Momencik, trwa przetwarzanie danych   loading-animation

#88608

przez (PW) ·
| Do ulubionych
Rok temu kupiłam mieszkanie w nowym bloku. Samo wykończenie kosztowało mnie wiele nerwów, ale prawdziwą piekielność dopiero miałam poznać.

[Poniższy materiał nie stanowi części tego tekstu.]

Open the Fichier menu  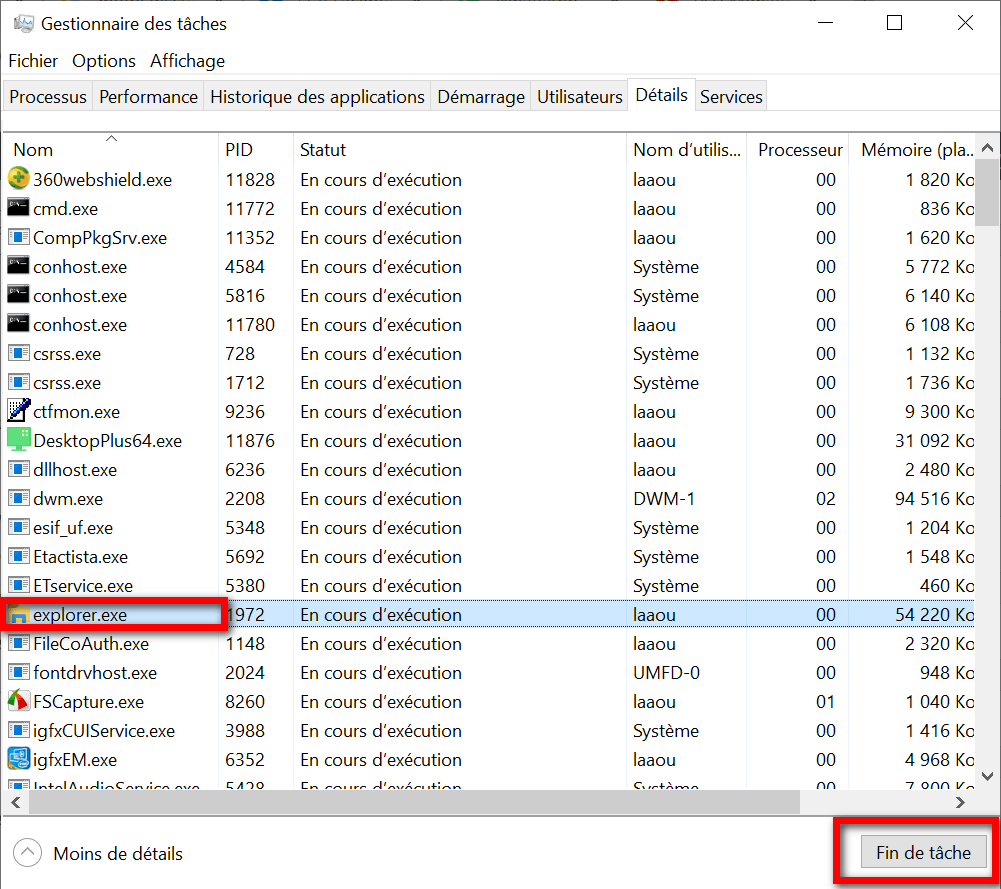33,61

Do mieszkania wprowadziłam się w marcu i wydawałoby się że wszystko jest w porządku. W kwietniu zapukał do mnie mężczyzna koło pięćdziesiątki z pretensjami, że hałasuję w mieszkaniu i on non stop słyszy tupot stóp. Mężczyzna podał się za sąsiada z dołu. Nie muszę chyba mówić, że dla mnie to było totalne zaskoczenie, zwłaszcza że wróciłam wtedy po dwutygodniowej nieobecności (Wielkanoc i potem delegacja). Skończyło się na tym, że mężczyzna będzie „śledził temat”, zwłaszcza że mieszkanie obok mnie było jeszcze wykańczane, więc wytłumaczyłam że to pewnie oni. O sprawie zapomniałam aż do zeszłego tygodnia.

W zeszłą sobotę wyszłam na imprezę, notabene do sąsiadki z bloku naprzeciwko. Wyszłam koło 20 i tak się jakoś dobrze bawiłam, że do mieszkania wróciłam około 5 rano. O godzinie 9.30 budzi mnie dobijanie się do mieszkania i tutaj popełniłam największy błąd w życiu, bo otworzyłam. Tym razem mężczyzna przyszedł z żoną i dowiedziałam się, że:
- Uprawiam „tańce” w mieszkaniu albo ćwiczę
- Jak tak można!
- Oni zgłoszą to do ochrony, już i teraz!
- Ja to robię specjalnie!
- Kłamię, że mnie nie było w mieszkaniu całą noc!
- Moje bose stopy dowodzą, że chodzę piętami! (otworzyłam jak byłam w piżamie…)
- Mam im powiedzieć kiedy mnie nie będzie w domu i oni wtedy „sprawdzą” czy to na pewno nie ode mnie dochodzi to tupanie… (sic!)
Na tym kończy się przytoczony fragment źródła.